# Do this
Return everything from the line containing "Click the shield icon on first Validate Code", including that line, down to the end of the records below, copied word for word. Leave the pictures out of your answer.

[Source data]

'''

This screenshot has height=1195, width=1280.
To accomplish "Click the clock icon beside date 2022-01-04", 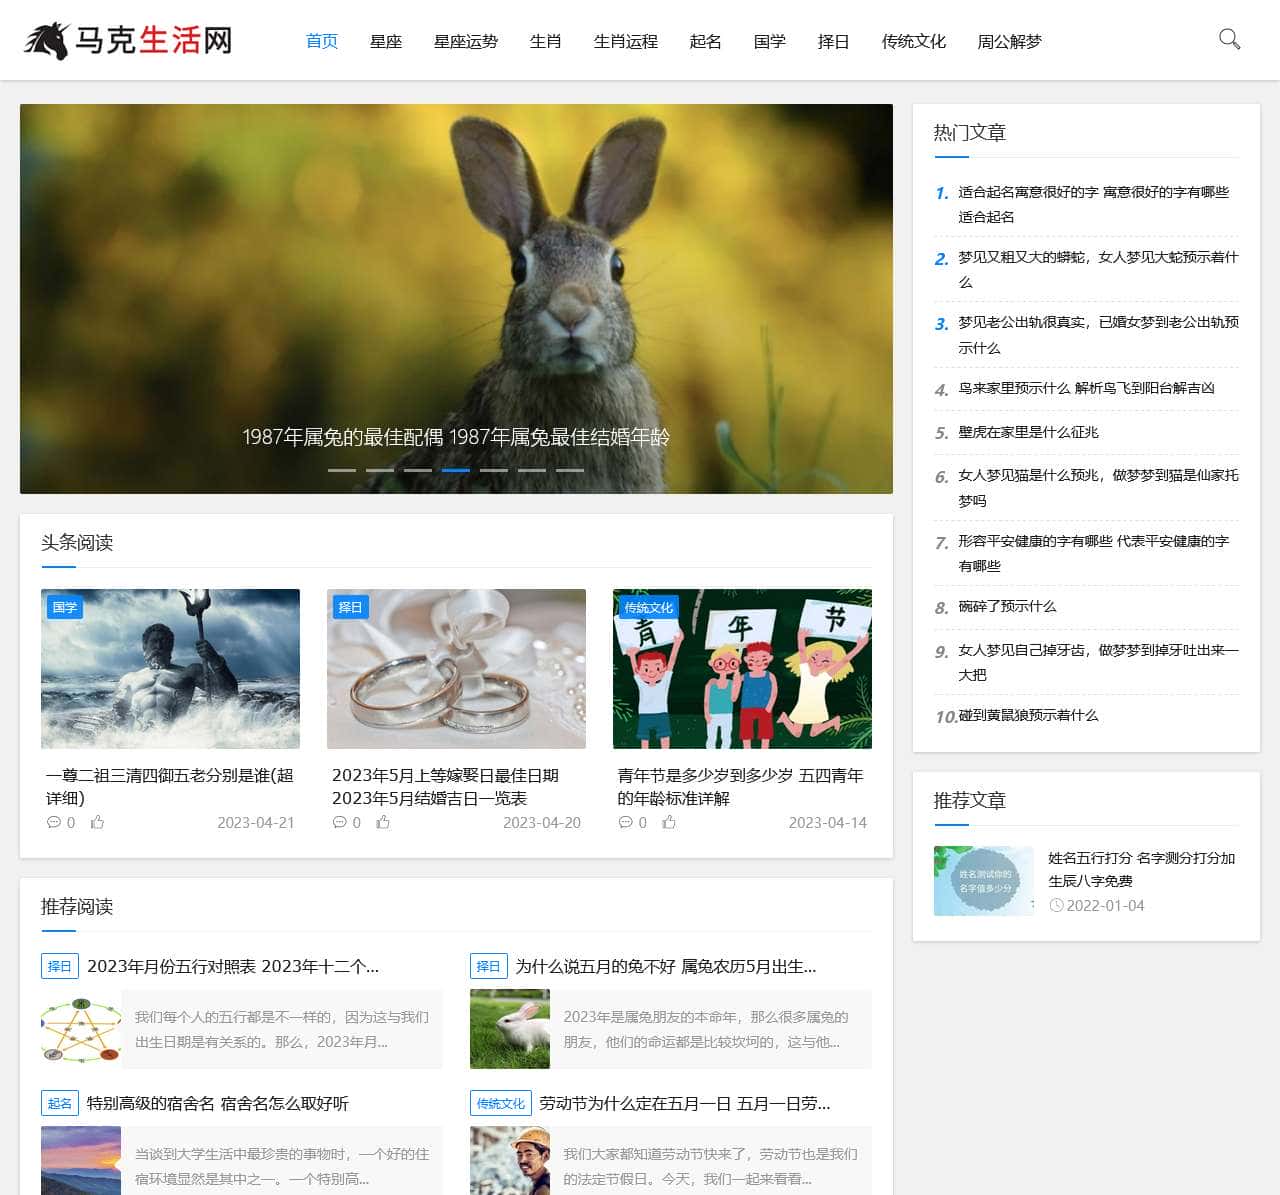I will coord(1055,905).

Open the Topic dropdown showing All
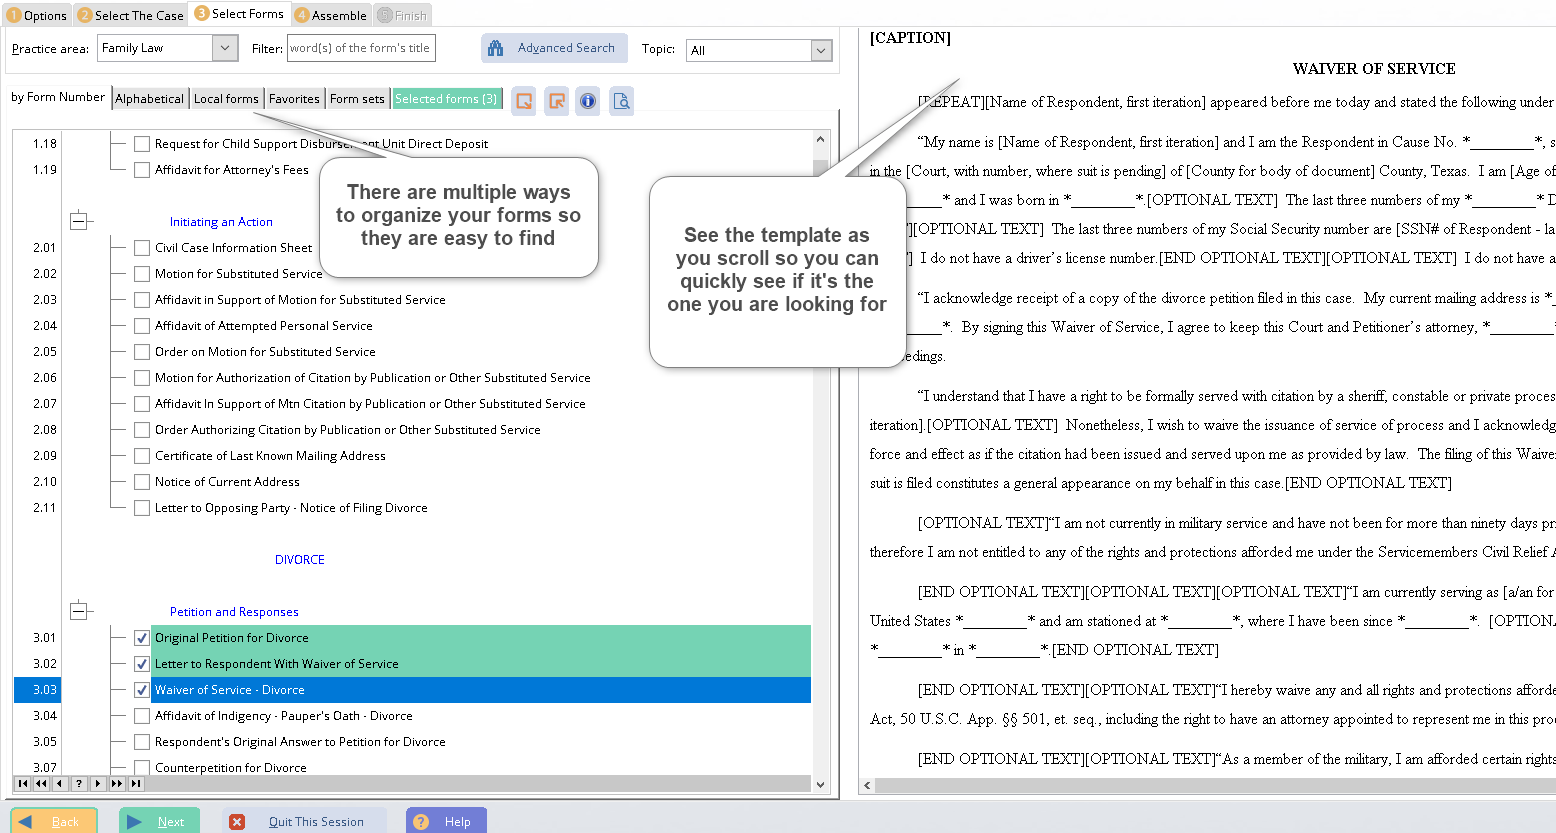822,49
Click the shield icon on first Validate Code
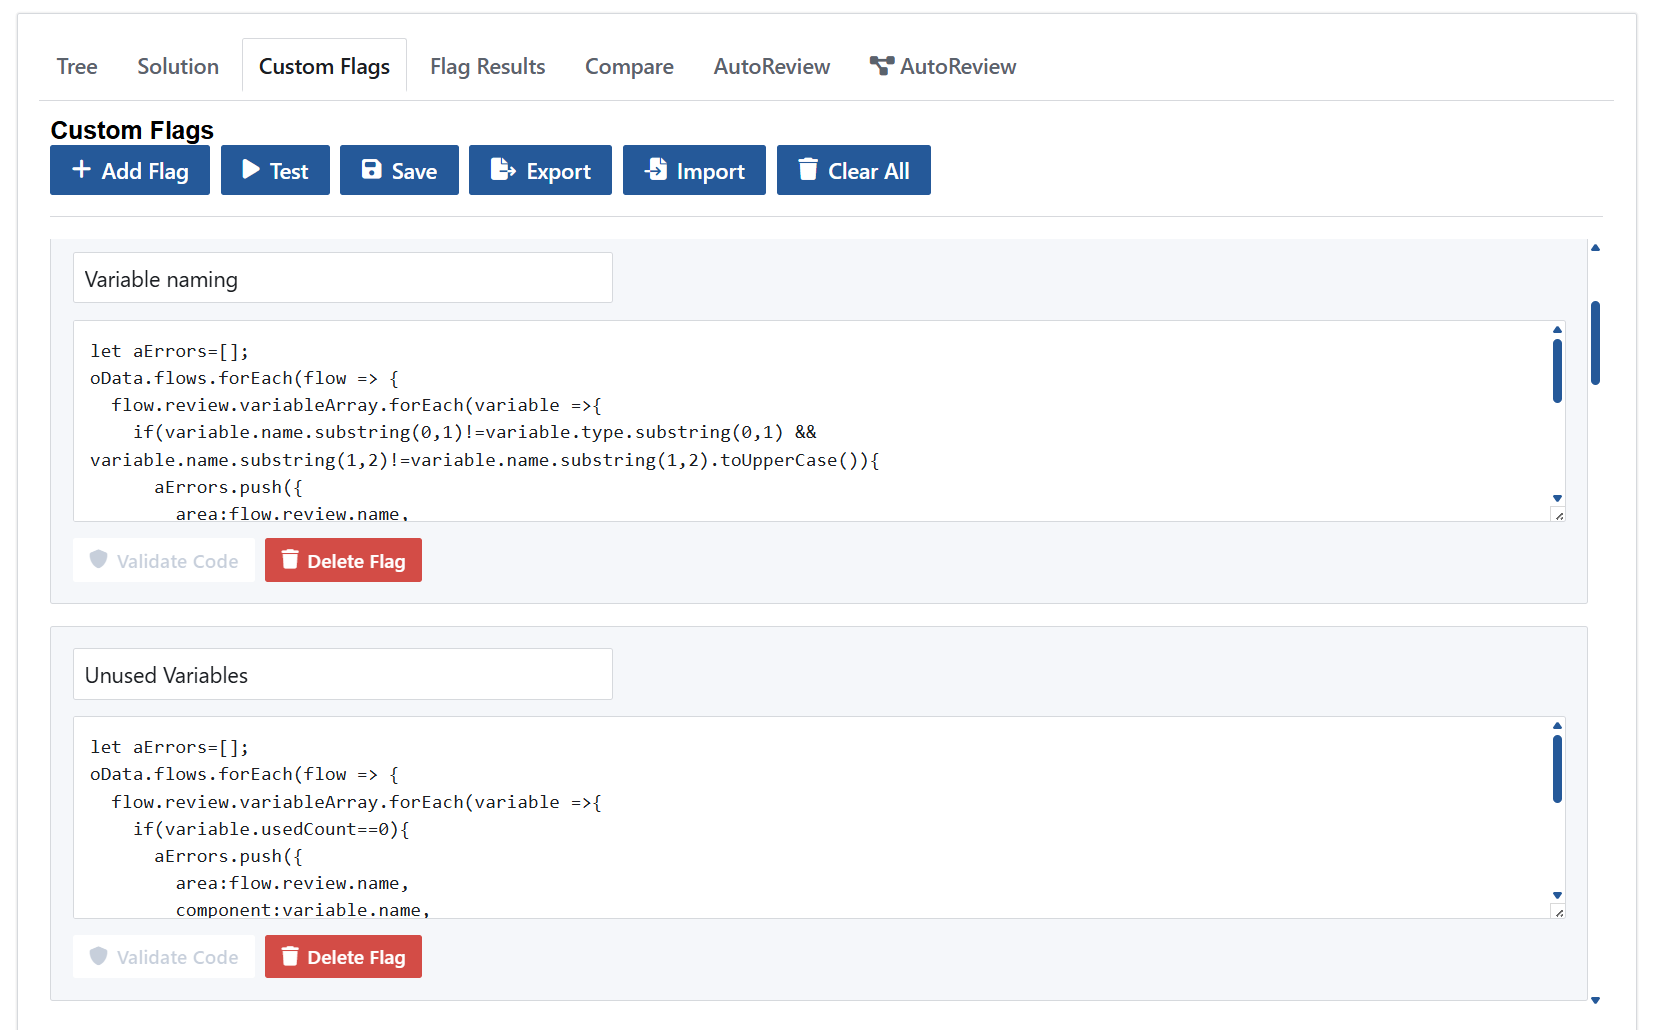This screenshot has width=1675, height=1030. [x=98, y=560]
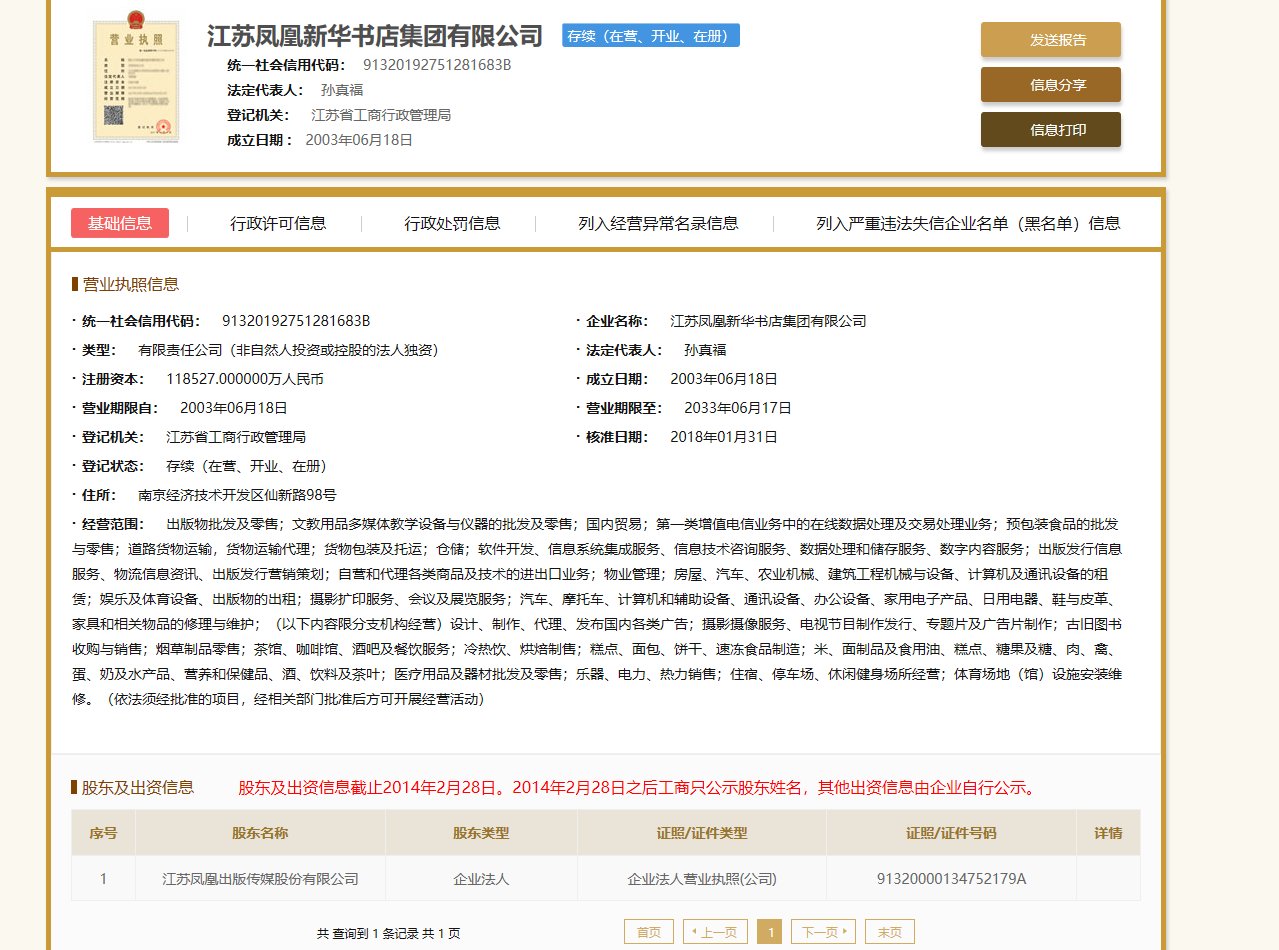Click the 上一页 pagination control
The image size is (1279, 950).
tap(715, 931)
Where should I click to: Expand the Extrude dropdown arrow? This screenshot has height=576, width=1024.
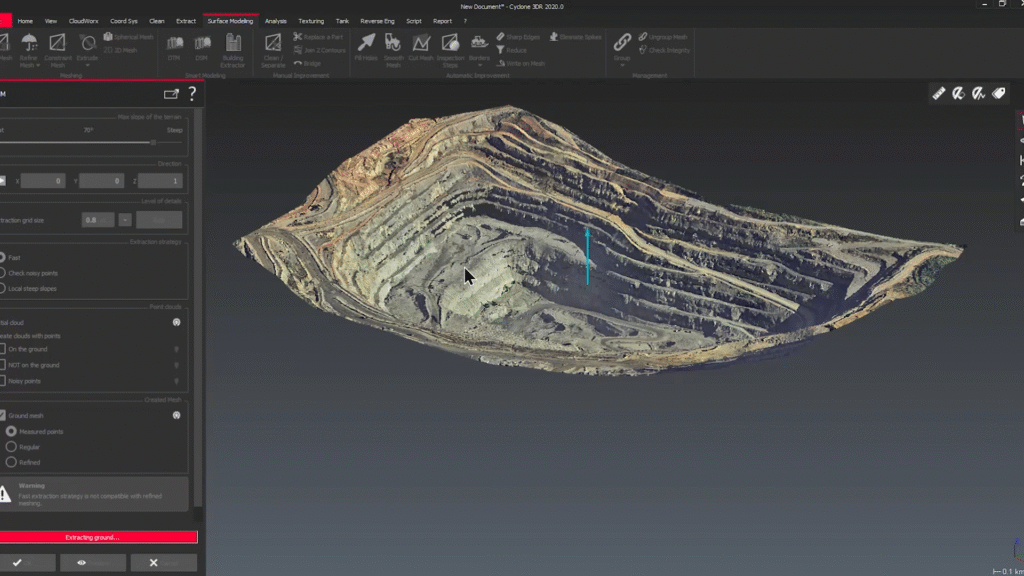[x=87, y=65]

'''

# Answer to the exercise
Click the shield icon on first Validate Code
This screenshot has width=1675, height=1030. [x=98, y=560]
Click the 上一页 pagination control
The image size is (1279, 950).
tap(715, 931)
Where should I click to: Expand the Extrude dropdown arrow? This screenshot has height=576, width=1024.
[x=87, y=65]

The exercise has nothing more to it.